**Избранный отрывок**
Фелибьен вспоминал: «Король, подаривший мир, как того хотели его союзники и вся Европа, и выказавший умеренность в своих требованиях и беспримерную доброту, даже будучи на вершине своей славы, думал только о том, чтобы заняться делами своего королевства, и, желая наверстать упущенное, так как при дворе не устраивались карнавалы в его отсутствие, он решил организовать праздник в парках Версаля, а если развлечение устроить в таком дивном месте, настроение поднимается еще больше от необычной и захватывающей дух красоты, которой этот великий король умеет «приправить» все свои праздники». Версаль…С. 46.

В отличие от предыдущего торжества, построенного по традиционной, сложившейся еще в XVI столетии схеме (сказочный сюжет, объединяющий разнообразные моменты представления, важная роль спортивного эпизода, непосредственное участие короля в роли главного героя), этот и следующий праздники решены в совершенно новых формах - ничего занимательного и нравоучительного. Их смысл в утонченном наслаждении красотой парка, его фонтанов и сооружений, предназначенных для пиров, концертов, балов и спектаклей, которые, словно по мановению волшебной палочки, возникали в нужный момент в разных уголках версальского парка. «Одной из самых замечательных особенностей праздников, которыми король развлекал свой двор, - писал Андре Фелибьен, - была быстрота, неизменно сопровождавшая появление всех этих великолепий. Его приказания исполнялись столь стремительно, усердно и столь искусно, что никто не мог поверить, что дело обошлось без магии: настолько удивительным казалось появление этих украшенных статуями и фонтанами театров, пиршественных столов и множества прочих строений, на создание которых, казалось, требовалось длительное время» Версальские праздники…С. 6..

Праздник закончился фейерверком. Тысячи огней взметнулись вверх и затмили собой звезды. 72 фонаря освещали главную аллею. Громадный бассейн превратился в море огня. Свет струился из трех бассейнов, расположенных чуть ниже в форме подковы, а также из просторных аллей, окружающих партер.

Последние ракеты написали в бархатном ночном небе вензель Его Величества. «Королевское "Л" сияло очень ярким светом», - рассказывает Фелибьен. Версаль…С. 48. Чтобы ни на минуту не прерывать очарование необыкновенного праздника, двор в туже ночь покинул Версаль, пребывая в убеждении, что этот праздник «превзошел в какой-то степени все, что было когда-либо создано». Мало того, праздник 1668 г. наглядно демонстрировал всей Европе привязанность Людовика к Версалю. Ни у кого больше не вызывало сомнения страстное увлечение монарха Версалем. Один Кольбер упорствовал дольше всех и продолжал надеяться на великое будущее Лувра и Тюильри.

**Что сделать**
1/ Сколько фонарей освещали главную аллею во время праздника, если верить отрывку о версальских праздниках?
2/ Продолжите отрывок о версальских праздниках, начав сразу после последнего предложения, в котором говорится о надеждах Кольбера на Лувр и Тюильри.
Приведённые далее записи никак не связаны с отрывком о версальских праздниках.

**Исходные данные**

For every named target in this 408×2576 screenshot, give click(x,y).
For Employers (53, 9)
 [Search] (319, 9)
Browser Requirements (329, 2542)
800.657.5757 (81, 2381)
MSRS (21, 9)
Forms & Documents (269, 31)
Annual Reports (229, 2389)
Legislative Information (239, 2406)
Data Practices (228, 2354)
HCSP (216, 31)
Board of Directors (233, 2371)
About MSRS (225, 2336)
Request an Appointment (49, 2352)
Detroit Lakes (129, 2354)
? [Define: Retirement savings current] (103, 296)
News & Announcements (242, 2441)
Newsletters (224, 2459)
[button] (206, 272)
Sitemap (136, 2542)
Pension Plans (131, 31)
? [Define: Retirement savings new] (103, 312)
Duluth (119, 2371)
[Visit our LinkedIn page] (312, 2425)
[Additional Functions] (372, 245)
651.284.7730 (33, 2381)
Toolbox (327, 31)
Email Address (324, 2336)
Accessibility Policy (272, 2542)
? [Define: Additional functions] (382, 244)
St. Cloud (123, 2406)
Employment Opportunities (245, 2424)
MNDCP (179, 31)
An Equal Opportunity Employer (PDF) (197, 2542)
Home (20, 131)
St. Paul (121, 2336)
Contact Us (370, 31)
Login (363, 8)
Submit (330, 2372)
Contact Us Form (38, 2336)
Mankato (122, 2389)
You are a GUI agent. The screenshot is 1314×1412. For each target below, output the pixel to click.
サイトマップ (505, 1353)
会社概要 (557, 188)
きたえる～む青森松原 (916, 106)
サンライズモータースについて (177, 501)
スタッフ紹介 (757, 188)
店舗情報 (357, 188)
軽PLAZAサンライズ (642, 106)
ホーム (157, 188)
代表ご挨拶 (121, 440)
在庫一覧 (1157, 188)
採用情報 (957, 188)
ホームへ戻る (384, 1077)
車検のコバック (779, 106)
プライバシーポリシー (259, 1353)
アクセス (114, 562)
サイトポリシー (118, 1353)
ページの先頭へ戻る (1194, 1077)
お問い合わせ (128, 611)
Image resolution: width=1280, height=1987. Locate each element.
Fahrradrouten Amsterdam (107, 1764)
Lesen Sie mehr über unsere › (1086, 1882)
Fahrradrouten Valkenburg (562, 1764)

**Ответы по порядку**
1/ 72 фонаря.

2/
Король не нуждался в том, чтобы превзойти самого себя; он устраивал все новые и новые феерии. В 1668 г. празднество в Версале отмечало аннексию Фландрии, в июле 1674 г. - стремительное завоевание Франш-Конте. На последнем празднике уже не присутствовал Мольер: он скончался за год до этого.

Празднование победы превратилось в шесть самостоятельных праздников, которые на протяжении почти двух месяцев - с 4 июля по 31 августа - с разными интервалами устраивались возле дворца и в парке Версаля. Их оформителями были Карло Вигарани и Шарль Лебрен. Праздник ознаменовался представлением комедии Мольера «Мнимый больной» и грандиозным фейерверком, который раскрылся в небе фантастическим куполом света, составленным из 5000 взметнувшихся ввысь ракет.

Итак, жизнь придворных в Версале не текла размеренно и скучно. Она прерывалась многочисленными праздниками, которые произвели на современников неизгладимое впечатление. До нас они дошли в описаниях Фелибьена и гравюрах Ленотра.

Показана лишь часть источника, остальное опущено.